OPINION: With just two seasons under its belt, the sequel to ‘Power’ is living all the way up to its potential.

Courtney A. Kemp and 50 Cent have us all in a collective chokehold. Their Drug Dealer Cinematic Universe (I can’t remember who called it that first, but I’m running with it because it fits) keeps us entertained nearly year-round as a new season of one show starts just as another is ending. 

They gave us Power first, and we were all caught up in the drug-dealing world of James St. Patrick (Omari Hardwick)—a Queens native who had done his time in the streets and built an international drug empire, earning enough cash to give his family a lavish life, buy several nightclubs and legitimate businesses for himself and ultimately leave a fortune to his children, pending certain conditions. 

For his son, Tariq (Michael Rainey Jr.), the conditions of receiving his inheritance included completing a college degree and not ending up in prison. 

And so we began Power Book II: Ghost in the first season with Tariq attending the fictional Ivy League college Stansbury. Fresh off of killing his father and watching his mother take the rap for it, Tariq spends his freshman year selling drugs with his roommate Brayden (they were also roommates at Choate in the original series) to raise money so that Davis MacLean (Method Man) can launch a sturdy defense to get Tasha off for the murder she did not commit. 

Getting to the money leads Tariq to team up with the Tejada family, led by matriarch Monet Tejada (Mary J. Blige). She and her three children have their own drug empire, becoming Tariq’s distributor. 

Ghost benefits from everything Kemp, the showrunner for both shows, learned from making its predecessor. She has the benefit of the experience of a highly successful six-season show, and with that knowledge comes vast improvements in the storytelling and the action. Couple that with the feedback the show regularly receives on social media, and the powers that be have given us fans exactly what we want on a weekly basis—an even better show. 

Don’t get me wrong; I loved Power, and I eagerly watched every episode of all six seasons. It was a fun world to get caught up in, yet somehow, Tariq’s world feels so much more entertaining and engrossing. 

“Power Book II: Ghost” (Credit: Starz)

We get to see Tariq literally get it from the mud. He was easily the most annoying character in the original series, but in Ghost, he has come into his own. The decisions and choices he has had to make to simply survive have matured Tariq. His every move is calculated. 
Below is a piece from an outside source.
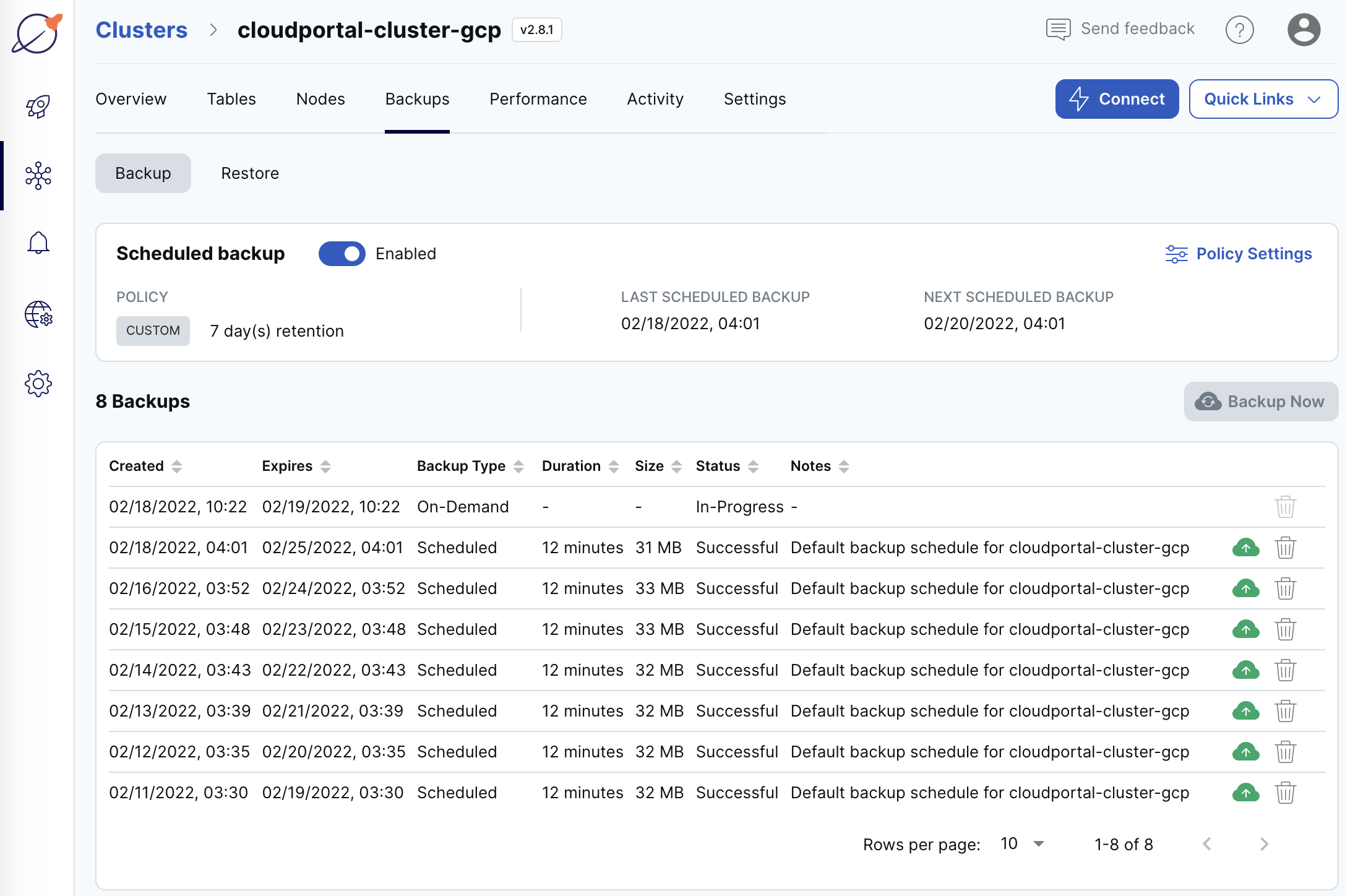
Task: Click the Size column sort icon
Action: click(x=676, y=466)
Unlike his father, he seems much less driven by ego and more driven by the need to make things right for people he cares about. Even when things don’t go exactly as he planned, he manages to stay cool, calm and collected and ultimately make a good decision. 

In season 2, we saw him face a double murder charge (murders he did not commit), and we watched as he went to great lengths to prove his innocence. As he fought for his freedom, he also did all he could to make sure his younger sister and sole surviving sibling did not end up in foster care or worse—adopted and taken away from their family. By the end, he even manages to reunite the young girl with their mother—who is in witness protection—and young Yaz doesn’t end up getting the Judy Winslow treatment after all

Tariq’s cunning ways, keen observation skills and ability to completely outwit everyone who tries to go up against him—including the “GOAT of international snitching”—as well as his always cooler head, make him, in my opinion, the better Ghost as well.
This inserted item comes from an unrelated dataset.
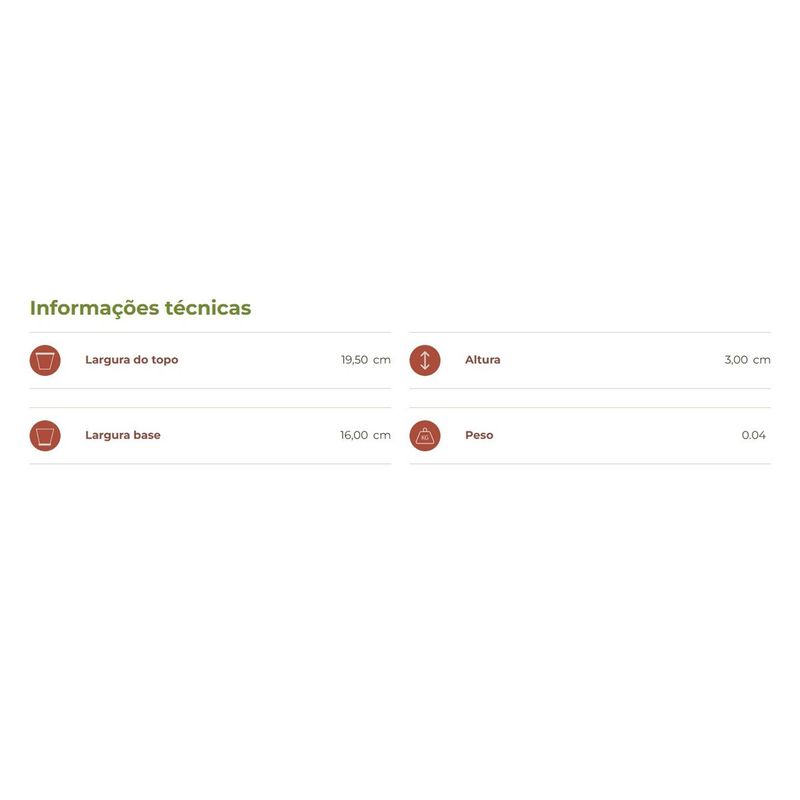Click the cm unit after 3,00
Image resolution: width=800 pixels, height=800 pixels.
click(x=762, y=360)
People keep likening Tariq to his father or making references about his father to him, but as the younger St Patrick pointedly told his lawyer in the season finale, “I ain’t built like that ni**a.”

And he’s not. 

I’m eager to see what comes next for Tariq. If the ending of the season finale was any indication, he may be the primary suspect in yet another murder that he did not commit. 
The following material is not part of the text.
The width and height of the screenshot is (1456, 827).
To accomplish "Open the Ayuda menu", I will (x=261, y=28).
But I’m not worried about Tariq St Patrick. He’s going to be all right. 

As he continues to grow into his manhood and the person he will ultimately become (because there is no doubt in my mind he will continue to deal drugs and build a bigger empire than his father did), I’d worry more about the people who come up against him. 

Monique Judge

Monique Judge is a storyteller, content creator and writer living in Los Angeles. She is a word nerd who is a fan of the Oxford comma, spends way too much time on Twitter, and has more graphic t-shirts than you. Follow her on Twitter @thejournalista or check her out at moniquejudge.com.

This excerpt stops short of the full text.